Give the lines from the line containing "This screenshot has" to the line containing "point(276,282)", both included, as a numbered list, leaving out any blank lines.

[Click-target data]
○ ○ ○ ○
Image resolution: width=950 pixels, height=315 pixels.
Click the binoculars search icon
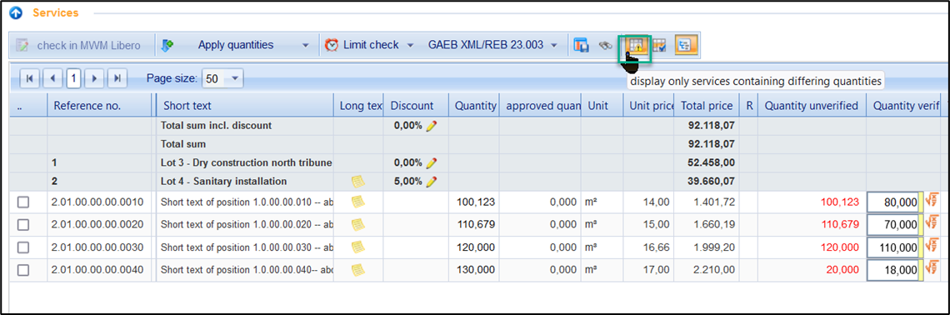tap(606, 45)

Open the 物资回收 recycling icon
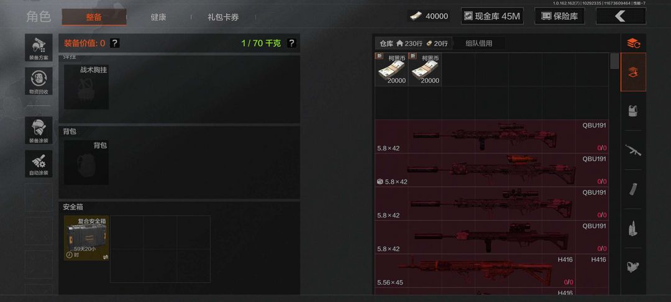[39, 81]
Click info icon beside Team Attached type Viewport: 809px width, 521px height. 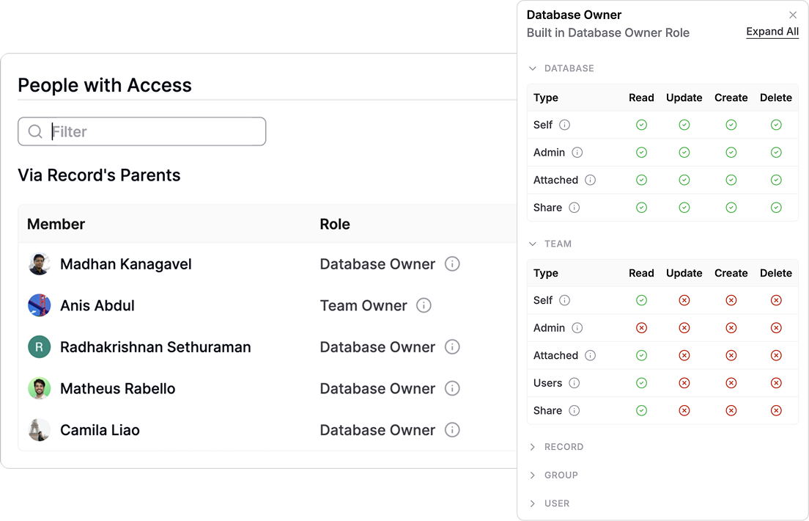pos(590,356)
○ ○ ○ ○
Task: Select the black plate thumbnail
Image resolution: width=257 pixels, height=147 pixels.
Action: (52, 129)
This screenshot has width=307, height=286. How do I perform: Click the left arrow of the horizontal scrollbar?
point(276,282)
○ ○ ○ ○
[SOLUTION FOR THIS TASK]
1. This screenshot has width=307, height=286. How do I perform: Click the left arrow of the horizontal scrollbar?
2. point(276,282)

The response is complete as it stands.